What is needed →
Working from the entries below, give again each line from the first through the one containing "You are a computer-use agent. 1904x917", exactly and with nothing else.

Material provided →
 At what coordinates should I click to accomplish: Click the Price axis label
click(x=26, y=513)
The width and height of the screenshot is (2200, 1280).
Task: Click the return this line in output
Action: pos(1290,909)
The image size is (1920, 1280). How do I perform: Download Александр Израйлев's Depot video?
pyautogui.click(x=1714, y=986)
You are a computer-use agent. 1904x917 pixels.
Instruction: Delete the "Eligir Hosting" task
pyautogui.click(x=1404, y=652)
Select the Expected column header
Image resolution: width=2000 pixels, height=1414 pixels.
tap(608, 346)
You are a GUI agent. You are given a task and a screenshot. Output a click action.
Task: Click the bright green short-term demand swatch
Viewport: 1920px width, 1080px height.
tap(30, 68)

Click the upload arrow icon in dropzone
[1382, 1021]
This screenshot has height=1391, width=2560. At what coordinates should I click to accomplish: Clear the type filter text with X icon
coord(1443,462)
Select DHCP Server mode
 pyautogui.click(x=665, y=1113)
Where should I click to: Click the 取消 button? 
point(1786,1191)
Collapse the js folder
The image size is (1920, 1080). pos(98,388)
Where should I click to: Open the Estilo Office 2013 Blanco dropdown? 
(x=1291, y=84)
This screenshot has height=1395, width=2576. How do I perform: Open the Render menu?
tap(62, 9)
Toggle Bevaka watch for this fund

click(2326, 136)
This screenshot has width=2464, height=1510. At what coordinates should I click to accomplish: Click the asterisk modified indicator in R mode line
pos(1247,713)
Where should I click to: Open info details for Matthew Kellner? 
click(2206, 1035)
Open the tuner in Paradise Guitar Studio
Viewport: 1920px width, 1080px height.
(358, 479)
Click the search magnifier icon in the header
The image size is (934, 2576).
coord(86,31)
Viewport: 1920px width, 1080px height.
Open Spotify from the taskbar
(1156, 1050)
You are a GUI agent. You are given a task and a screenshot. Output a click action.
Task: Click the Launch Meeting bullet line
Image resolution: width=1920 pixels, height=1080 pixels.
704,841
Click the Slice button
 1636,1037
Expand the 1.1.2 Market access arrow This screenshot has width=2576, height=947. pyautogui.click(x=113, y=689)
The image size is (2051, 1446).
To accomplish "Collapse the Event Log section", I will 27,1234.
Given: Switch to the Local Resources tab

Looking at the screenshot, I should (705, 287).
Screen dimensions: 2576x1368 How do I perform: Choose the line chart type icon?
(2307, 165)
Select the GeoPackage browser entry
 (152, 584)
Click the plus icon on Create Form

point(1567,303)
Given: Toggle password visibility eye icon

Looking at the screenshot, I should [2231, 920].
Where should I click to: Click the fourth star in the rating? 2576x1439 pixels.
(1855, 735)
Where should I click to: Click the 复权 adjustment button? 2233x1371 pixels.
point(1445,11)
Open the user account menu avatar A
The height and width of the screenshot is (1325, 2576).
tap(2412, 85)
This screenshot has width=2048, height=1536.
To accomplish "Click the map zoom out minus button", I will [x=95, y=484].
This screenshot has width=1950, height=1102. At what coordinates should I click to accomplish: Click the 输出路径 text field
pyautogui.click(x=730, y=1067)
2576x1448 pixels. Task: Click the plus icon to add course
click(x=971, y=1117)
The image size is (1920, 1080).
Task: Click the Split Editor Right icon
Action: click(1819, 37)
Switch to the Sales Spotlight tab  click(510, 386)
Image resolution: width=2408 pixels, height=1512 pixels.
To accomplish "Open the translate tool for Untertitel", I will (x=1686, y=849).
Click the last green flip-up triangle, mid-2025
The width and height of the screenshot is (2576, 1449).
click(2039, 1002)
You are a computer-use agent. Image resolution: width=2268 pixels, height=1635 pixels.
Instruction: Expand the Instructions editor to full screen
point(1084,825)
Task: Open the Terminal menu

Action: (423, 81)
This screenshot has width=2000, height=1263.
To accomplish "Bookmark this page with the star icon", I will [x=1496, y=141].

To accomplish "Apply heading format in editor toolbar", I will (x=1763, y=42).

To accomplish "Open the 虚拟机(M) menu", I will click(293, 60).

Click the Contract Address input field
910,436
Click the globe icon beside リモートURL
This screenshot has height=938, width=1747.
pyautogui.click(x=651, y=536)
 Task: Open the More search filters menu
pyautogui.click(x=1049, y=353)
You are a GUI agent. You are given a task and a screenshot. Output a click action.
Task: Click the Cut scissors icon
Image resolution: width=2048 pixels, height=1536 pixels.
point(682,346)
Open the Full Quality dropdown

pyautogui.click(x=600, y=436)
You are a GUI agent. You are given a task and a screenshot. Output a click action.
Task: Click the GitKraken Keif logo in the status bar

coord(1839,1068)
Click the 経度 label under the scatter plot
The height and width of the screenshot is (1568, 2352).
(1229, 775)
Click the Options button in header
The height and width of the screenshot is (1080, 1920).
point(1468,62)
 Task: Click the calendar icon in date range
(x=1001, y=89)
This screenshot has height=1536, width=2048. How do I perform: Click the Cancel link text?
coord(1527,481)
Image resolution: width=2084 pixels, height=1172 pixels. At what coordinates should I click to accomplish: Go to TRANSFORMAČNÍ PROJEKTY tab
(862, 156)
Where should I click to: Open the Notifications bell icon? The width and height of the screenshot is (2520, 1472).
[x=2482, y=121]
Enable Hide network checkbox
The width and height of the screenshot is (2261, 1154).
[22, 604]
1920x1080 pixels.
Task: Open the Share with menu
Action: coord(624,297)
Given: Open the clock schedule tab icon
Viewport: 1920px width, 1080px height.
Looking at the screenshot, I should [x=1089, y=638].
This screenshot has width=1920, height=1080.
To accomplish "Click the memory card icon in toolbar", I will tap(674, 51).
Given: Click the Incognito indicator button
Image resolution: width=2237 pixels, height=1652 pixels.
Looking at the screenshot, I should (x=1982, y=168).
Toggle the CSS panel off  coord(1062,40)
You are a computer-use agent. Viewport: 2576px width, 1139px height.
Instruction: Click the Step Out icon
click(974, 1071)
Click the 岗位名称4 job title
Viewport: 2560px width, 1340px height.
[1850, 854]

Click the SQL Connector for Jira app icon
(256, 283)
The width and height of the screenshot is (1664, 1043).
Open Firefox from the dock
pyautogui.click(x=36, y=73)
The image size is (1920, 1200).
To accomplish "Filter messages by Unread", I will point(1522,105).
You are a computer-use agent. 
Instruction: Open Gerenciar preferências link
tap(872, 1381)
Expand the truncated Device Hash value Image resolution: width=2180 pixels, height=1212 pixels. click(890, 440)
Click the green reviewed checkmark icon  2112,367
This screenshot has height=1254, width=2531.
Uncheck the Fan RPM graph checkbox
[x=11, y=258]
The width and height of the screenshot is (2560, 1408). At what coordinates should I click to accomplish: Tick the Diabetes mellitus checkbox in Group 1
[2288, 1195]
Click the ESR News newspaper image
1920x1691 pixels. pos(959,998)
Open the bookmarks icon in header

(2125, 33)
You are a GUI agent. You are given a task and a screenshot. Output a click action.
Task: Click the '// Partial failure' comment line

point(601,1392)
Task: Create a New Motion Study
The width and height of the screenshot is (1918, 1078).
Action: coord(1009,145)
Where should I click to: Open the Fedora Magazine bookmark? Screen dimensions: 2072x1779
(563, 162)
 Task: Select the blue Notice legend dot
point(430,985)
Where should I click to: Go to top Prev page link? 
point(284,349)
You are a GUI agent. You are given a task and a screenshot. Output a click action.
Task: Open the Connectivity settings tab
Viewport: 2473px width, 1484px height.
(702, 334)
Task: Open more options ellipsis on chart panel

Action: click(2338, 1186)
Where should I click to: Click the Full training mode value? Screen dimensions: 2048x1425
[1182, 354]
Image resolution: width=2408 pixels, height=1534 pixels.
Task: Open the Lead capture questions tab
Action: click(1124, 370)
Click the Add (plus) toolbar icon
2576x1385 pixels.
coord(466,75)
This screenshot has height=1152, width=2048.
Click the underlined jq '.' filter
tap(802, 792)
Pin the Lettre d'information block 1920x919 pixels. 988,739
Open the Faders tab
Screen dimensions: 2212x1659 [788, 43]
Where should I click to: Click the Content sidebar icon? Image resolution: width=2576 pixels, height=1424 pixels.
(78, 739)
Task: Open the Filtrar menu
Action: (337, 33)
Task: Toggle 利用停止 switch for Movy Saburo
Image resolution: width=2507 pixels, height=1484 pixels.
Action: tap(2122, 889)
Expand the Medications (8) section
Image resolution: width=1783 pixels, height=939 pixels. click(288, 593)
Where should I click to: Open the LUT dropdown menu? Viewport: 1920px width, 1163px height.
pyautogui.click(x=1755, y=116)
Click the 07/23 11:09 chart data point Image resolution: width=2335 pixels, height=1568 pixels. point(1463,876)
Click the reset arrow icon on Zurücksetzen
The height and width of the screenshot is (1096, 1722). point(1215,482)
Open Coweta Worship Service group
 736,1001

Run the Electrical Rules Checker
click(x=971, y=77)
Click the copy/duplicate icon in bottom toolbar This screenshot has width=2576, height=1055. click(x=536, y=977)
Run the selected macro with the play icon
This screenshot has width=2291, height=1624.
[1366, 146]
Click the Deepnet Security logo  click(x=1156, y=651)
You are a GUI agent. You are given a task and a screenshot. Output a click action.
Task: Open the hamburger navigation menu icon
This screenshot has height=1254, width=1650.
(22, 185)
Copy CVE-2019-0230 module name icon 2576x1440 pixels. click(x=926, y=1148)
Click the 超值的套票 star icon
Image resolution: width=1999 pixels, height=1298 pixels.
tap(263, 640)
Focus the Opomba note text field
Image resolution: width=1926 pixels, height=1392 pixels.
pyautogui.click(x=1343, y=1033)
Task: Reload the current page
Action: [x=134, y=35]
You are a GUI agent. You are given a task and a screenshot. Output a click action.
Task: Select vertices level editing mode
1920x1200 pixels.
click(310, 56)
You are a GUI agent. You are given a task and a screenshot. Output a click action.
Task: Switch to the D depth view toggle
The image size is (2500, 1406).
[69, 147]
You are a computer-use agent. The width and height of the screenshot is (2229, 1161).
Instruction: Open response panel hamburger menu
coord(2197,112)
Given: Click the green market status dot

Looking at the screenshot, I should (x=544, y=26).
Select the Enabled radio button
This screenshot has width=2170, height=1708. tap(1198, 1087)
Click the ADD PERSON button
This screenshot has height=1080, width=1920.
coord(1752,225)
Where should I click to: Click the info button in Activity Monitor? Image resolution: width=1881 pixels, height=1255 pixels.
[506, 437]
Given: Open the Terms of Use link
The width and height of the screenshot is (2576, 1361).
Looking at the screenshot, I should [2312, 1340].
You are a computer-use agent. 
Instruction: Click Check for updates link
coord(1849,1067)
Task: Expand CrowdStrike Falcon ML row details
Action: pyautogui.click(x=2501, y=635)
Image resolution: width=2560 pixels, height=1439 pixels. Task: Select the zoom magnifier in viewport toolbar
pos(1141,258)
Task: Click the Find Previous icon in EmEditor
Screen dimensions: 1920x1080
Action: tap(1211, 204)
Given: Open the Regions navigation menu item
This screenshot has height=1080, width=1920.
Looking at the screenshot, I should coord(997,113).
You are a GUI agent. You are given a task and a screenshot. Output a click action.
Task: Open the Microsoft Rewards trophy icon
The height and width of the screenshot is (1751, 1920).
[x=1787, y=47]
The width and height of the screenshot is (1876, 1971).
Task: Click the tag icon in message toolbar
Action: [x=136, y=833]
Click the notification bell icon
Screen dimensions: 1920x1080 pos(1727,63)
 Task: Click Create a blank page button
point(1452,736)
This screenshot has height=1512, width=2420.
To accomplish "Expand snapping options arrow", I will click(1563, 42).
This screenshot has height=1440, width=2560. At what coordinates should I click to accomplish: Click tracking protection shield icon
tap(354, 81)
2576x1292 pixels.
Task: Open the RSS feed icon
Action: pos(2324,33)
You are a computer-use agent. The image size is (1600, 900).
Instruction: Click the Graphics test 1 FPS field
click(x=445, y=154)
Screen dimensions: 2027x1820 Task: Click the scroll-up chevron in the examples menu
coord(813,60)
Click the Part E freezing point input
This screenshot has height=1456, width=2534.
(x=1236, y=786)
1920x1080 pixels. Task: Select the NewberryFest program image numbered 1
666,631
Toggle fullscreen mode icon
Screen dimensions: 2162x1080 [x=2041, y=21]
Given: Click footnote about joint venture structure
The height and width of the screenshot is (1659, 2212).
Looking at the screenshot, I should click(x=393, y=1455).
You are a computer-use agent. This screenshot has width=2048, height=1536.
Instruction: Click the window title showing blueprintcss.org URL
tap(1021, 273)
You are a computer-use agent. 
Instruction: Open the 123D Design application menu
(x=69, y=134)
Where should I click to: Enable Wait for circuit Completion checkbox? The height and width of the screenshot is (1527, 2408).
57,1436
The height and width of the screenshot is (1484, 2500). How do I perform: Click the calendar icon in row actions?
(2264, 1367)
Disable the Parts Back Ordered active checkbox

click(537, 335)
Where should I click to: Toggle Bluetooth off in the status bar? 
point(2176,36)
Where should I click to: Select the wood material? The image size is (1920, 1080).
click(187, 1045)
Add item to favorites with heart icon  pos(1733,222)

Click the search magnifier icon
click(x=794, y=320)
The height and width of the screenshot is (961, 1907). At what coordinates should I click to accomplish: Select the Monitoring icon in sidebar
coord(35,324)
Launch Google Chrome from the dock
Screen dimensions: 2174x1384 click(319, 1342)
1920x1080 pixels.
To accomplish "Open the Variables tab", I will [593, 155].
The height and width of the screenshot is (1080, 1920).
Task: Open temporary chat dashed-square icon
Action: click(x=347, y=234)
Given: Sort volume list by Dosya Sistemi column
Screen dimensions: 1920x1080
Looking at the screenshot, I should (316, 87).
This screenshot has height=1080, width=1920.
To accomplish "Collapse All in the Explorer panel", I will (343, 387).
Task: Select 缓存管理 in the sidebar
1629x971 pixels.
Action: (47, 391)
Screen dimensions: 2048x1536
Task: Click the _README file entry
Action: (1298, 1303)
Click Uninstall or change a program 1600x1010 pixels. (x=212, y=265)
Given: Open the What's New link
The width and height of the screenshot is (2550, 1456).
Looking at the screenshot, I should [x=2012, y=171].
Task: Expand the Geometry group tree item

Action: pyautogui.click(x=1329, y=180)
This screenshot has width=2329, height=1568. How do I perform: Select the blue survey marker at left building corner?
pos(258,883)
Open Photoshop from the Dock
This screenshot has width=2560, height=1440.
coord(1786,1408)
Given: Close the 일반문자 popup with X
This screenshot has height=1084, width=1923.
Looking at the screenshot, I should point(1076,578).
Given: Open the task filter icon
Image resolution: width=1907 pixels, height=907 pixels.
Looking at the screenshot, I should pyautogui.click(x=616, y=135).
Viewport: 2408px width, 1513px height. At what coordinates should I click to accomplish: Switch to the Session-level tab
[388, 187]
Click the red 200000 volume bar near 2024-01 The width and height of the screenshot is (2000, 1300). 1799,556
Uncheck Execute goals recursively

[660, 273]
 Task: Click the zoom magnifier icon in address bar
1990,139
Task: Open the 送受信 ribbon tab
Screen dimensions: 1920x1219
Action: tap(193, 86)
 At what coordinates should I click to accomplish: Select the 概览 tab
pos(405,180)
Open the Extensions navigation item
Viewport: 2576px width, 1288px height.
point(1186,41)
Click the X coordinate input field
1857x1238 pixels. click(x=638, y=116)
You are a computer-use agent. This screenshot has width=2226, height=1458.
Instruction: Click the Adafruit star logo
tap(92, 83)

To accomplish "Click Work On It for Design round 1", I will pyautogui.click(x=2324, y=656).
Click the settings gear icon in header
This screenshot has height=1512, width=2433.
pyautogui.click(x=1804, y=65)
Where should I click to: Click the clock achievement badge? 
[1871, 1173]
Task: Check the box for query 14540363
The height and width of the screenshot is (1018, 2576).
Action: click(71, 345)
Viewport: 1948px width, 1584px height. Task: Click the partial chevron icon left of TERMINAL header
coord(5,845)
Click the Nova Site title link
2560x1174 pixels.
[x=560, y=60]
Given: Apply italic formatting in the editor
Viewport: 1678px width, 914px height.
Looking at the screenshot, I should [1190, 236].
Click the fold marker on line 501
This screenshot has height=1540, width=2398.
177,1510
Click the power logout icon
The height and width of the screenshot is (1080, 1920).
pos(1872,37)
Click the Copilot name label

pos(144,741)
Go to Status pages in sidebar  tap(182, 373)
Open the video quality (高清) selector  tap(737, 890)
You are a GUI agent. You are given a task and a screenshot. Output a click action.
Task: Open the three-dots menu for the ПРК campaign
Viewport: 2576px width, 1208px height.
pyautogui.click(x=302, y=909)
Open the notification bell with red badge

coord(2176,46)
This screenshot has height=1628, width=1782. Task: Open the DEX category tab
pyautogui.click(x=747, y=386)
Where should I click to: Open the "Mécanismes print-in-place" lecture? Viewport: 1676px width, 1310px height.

Answer →
 At what coordinates should I click to accomplish: Click the Price axis label
click(x=26, y=513)
The width and height of the screenshot is (2200, 1280).
Task: Click the return this line in output
Action: pos(1290,909)
The image size is (1920, 1280). How do I perform: Download Александр Израйлев's Depot video?
pyautogui.click(x=1714, y=986)
You are a computer-use agent. 1904x917 pixels.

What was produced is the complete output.